ACTIVITY: Return every line of the listing, exactly as it reads.
[Opening RECORDS TO PROCESS section]
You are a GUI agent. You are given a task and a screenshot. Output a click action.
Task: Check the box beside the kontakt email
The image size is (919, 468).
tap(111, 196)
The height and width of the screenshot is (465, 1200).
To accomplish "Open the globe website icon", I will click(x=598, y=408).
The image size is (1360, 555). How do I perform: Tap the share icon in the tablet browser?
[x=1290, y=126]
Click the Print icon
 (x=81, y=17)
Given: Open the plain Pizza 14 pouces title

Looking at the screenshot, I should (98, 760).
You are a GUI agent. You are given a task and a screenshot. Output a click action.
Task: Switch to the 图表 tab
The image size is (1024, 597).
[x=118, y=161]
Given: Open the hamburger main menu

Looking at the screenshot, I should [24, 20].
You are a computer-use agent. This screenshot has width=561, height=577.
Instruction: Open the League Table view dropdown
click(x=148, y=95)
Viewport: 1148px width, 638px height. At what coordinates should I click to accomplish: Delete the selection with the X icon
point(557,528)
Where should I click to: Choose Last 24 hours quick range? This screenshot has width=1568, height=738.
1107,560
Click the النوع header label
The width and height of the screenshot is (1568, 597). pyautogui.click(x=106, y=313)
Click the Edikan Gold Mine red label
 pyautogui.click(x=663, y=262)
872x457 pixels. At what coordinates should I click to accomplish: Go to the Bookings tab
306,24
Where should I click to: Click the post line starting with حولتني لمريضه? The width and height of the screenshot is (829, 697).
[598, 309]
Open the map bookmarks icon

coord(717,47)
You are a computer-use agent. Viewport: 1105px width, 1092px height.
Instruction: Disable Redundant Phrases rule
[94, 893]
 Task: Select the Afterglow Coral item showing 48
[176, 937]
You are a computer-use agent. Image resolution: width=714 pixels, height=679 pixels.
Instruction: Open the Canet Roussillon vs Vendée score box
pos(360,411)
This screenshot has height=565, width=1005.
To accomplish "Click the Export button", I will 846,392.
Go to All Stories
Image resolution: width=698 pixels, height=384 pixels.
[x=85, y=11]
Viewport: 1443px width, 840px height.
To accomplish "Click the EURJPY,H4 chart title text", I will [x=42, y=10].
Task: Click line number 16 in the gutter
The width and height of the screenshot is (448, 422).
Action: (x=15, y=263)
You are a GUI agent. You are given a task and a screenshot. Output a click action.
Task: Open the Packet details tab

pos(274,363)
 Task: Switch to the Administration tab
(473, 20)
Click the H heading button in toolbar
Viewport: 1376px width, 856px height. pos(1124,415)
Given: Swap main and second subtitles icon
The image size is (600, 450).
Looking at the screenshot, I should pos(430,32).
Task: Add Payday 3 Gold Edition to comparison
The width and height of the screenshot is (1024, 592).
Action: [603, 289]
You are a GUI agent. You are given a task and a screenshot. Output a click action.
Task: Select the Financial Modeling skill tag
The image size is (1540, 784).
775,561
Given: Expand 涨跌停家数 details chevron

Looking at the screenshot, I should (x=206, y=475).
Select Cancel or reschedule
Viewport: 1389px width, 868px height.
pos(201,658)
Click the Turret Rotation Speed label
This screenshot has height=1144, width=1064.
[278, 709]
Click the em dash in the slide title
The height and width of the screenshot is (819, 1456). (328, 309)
[Closing RECORDS TO PROCESS section]
RESPONSE TO THIS EXERCISE:
You are a GUI agent. You are given a task and a screenshot. Output a click action.
Task: Check the box beside the kontakt email
The image size is (919, 468).
tap(111, 196)
The height and width of the screenshot is (465, 1200).
To accomplish "Open the globe website icon", I will click(x=598, y=408).
The image size is (1360, 555). How do I perform: Tap the share icon in the tablet browser?
[x=1290, y=126]
Click the Print icon
 (x=81, y=17)
Given: Open the plain Pizza 14 pouces title

Looking at the screenshot, I should (98, 760).
You are a GUI agent. You are given a task and a screenshot. Output a click action.
Task: Switch to the 图表 tab
The image size is (1024, 597).
[x=118, y=161]
Given: Open the hamburger main menu

Looking at the screenshot, I should [24, 20].
You are a computer-use agent. This screenshot has width=561, height=577.
Instruction: Open the League Table view dropdown
click(x=148, y=95)
Viewport: 1148px width, 638px height. At what coordinates should I click to accomplish: Delete the selection with the X icon
point(557,528)
Where should I click to: Choose Last 24 hours quick range? This screenshot has width=1568, height=738.
1107,560
Click the النوع header label
The width and height of the screenshot is (1568, 597). pyautogui.click(x=106, y=313)
Click the Edikan Gold Mine red label
 pyautogui.click(x=663, y=262)
872x457 pixels. At what coordinates should I click to accomplish: Go to the Bookings tab
306,24
Where should I click to: Click the post line starting with حولتني لمريضه? The width and height of the screenshot is (829, 697).
[598, 309]
Open the map bookmarks icon

coord(717,47)
You are a computer-use agent. Viewport: 1105px width, 1092px height.
Instruction: Disable Redundant Phrases rule
[94, 893]
 Task: Select the Afterglow Coral item showing 48
[176, 937]
You are a computer-use agent. Image resolution: width=714 pixels, height=679 pixels.
Instruction: Open the Canet Roussillon vs Vendée score box
pos(360,411)
This screenshot has height=565, width=1005.
To accomplish "Click the Export button", I will 846,392.
Go to All Stories
Image resolution: width=698 pixels, height=384 pixels.
[x=85, y=11]
Viewport: 1443px width, 840px height.
To accomplish "Click the EURJPY,H4 chart title text", I will [x=42, y=10].
Task: Click line number 16 in the gutter
The width and height of the screenshot is (448, 422).
Action: (x=15, y=263)
You are a GUI agent. You are given a task and a screenshot. Output a click action.
Task: Open the Packet details tab

pos(274,363)
 Task: Switch to the Administration tab
(473, 20)
Click the H heading button in toolbar
Viewport: 1376px width, 856px height. pos(1124,415)
Given: Swap main and second subtitles icon
The image size is (600, 450).
Looking at the screenshot, I should pos(430,32).
Task: Add Payday 3 Gold Edition to comparison
The width and height of the screenshot is (1024, 592).
Action: [603, 289]
You are a GUI agent. You are given a task and a screenshot. Output a click action.
Task: Select the Financial Modeling skill tag
The image size is (1540, 784).
775,561
Given: Expand 涨跌停家数 details chevron

Looking at the screenshot, I should (x=206, y=475).
Select Cancel or reschedule
Viewport: 1389px width, 868px height.
pos(201,658)
Click the Turret Rotation Speed label
This screenshot has height=1144, width=1064.
[278, 709]
Click the em dash in the slide title
The height and width of the screenshot is (819, 1456). (328, 309)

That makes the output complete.